## Items from a data source

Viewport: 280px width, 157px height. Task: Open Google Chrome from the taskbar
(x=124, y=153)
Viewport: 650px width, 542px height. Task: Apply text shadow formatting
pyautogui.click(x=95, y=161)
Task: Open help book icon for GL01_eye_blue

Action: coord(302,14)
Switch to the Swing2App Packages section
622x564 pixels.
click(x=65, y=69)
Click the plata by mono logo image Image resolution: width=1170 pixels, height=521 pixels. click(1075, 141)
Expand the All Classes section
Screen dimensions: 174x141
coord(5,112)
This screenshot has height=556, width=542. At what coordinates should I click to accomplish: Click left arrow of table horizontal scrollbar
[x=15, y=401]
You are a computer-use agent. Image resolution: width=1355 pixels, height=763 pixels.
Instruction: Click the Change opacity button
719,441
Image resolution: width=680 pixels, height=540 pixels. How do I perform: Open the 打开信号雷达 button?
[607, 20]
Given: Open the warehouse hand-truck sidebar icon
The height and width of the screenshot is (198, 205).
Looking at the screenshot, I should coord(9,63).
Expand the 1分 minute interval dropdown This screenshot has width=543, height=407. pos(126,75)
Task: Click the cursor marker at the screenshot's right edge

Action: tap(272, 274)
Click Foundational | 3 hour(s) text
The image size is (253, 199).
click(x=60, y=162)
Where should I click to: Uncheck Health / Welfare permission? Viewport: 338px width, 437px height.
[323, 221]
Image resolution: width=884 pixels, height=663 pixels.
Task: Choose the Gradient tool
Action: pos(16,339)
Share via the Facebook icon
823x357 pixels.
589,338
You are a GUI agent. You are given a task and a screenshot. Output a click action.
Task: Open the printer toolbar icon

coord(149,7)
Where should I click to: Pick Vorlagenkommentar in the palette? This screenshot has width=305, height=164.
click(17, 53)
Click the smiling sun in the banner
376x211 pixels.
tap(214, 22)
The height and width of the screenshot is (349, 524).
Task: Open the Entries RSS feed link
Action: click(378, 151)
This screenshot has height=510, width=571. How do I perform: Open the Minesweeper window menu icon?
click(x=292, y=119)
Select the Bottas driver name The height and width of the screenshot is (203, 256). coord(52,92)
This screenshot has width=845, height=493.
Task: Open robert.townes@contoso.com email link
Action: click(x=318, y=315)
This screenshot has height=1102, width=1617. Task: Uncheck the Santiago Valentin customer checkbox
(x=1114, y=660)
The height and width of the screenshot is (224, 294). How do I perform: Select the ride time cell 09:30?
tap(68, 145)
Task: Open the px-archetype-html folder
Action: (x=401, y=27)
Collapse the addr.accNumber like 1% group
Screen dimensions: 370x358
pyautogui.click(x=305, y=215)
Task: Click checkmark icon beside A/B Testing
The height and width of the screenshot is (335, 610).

## ABOUT THIS TASK
Pick out each line above that includes "agent" and show it.

## ANSWER SPACE
You are a computer-use agent. Image resolution: width=1355 pixels, height=763 pixels.
You are a GUI agent. You are given a task and a screenshot. Output a click action.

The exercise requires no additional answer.